英国Edinburgh大学Usher InstituteのSarah J. Stock氏らは、2021年10月までのスコットランドの妊婦の新型コロナウイルス(SARS-CoV-2)感染やCOVID-19ワクチンの接種状況と、妊娠関連アウトカムのデータを取りまとめ、パンデミック下で母子の健康を守るためには妊婦のワクチン接種率の低さを是正する必要があると報告した。結果は2022年1月13日のnature medicine誌電子版に掲載された。

 妊婦は一般の女性に比べSARS-CoV-2に感染しやすいわけではない。しかし、感染してCOVID-19を発症すると一般女性よりも重症化するリスクが高く、妊娠関連の合併症として、妊娠高血圧腎症、早産、死産のリスクが上昇することが示唆されている。

 COVID-19ワクチンの臨床試験では妊婦は除外されていたため、接種プログラムを開始した時点で、妊婦にも接種を推奨できるようなエビデンスはなかった。妊婦に対するワクチンの安全性は、臨床試験に参加した時点で妊娠に気づいていなかった女性のデータなどから、徐々に蓄積されていったものだ。スコットランドでは2020年12月8日から、ワクチン接種プログラムを開始したが、妊婦が推奨に加えられたのは2021年4月16日からだった。

 そこで著者らは、スコットランドの疫学研究Early Pandemic Evaluation and Enhanced Surveillance of COVID-19(EAVE II)のサブスタディーとして、妊婦を対象にしたCOVID-19 in Pregnancy in Scotland(COPS)を実施した。この研究では、2020年3月1日以降に妊娠したスコットランドの女性全員をCOPSコホートに組み入れ、SARS-CoV-2感染とワクチン接種状況をリンクして、2021年10月31日までの妊娠関連アウトカムに対する影響を調べている。

 対象期間中に妊娠した女性は13万1751人見つかった(多胎妊娠も含めた妊娠数は14万5424件)。このうち13万875人(14万4548件)が、個人識別番号によるデータの照合が可能だった。10月31日までに妊娠期間が終了していたのは11万7190件で、1万3933件は流産や異所性妊娠で出産に至っていなかった。生児出生は8万183件で、273件は死産だった。2万7358件は10月31日時点で妊娠が継続中だった。

 ワクチン接種状況により、妊婦の状態を3群に分類した。1)未接種者(COVID-19発症時点でワクチン接種歴なし、または初回接種から21日以内に発症)、2)部分接種者(初回接種から21日を超えてから発症、または2回目の接種から14日以内の発症)、3)接種完了者(2回目の接種から14日を超えてから発症)。

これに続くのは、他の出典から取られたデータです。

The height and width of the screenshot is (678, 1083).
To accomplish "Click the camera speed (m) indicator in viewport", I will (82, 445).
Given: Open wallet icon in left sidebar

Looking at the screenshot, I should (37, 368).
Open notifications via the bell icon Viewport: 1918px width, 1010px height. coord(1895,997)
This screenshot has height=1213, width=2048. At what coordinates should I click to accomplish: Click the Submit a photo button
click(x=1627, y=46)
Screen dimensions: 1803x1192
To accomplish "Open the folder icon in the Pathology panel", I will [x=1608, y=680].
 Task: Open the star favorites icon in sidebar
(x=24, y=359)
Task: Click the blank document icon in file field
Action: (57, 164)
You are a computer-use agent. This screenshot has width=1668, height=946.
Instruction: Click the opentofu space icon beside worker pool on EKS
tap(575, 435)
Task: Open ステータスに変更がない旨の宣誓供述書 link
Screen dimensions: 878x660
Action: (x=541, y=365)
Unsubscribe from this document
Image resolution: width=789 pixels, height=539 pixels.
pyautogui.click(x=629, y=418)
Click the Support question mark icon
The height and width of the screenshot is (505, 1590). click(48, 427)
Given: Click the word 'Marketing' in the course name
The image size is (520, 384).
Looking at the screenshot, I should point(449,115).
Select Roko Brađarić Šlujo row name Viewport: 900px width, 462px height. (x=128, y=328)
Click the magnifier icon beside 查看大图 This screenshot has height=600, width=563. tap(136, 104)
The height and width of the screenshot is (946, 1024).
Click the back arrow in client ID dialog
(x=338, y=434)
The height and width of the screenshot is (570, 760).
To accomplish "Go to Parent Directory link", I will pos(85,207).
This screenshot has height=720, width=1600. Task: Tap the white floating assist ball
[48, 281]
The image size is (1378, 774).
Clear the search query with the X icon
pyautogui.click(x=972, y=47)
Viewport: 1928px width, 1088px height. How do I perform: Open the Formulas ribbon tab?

 2021年10月31日までに、1万8399件の妊娠に対して延べ2万5917回のワクチン接種が行われていた。内訳は、初回接種が1万2518回(48%)、2回目の接種が1万2194回(47%)、ブースター接種が1205件(5%)だった。接種時期は、妊娠第1期が9905回(38.2%)、第2期は9317回(35.9%)、第3期は6695回(25.8%)行われていた。使用されたワクチンはPfizer/BioNTech社が2万572回分、Moderna社が3224回分、AstraZeneca社が2121回分だった。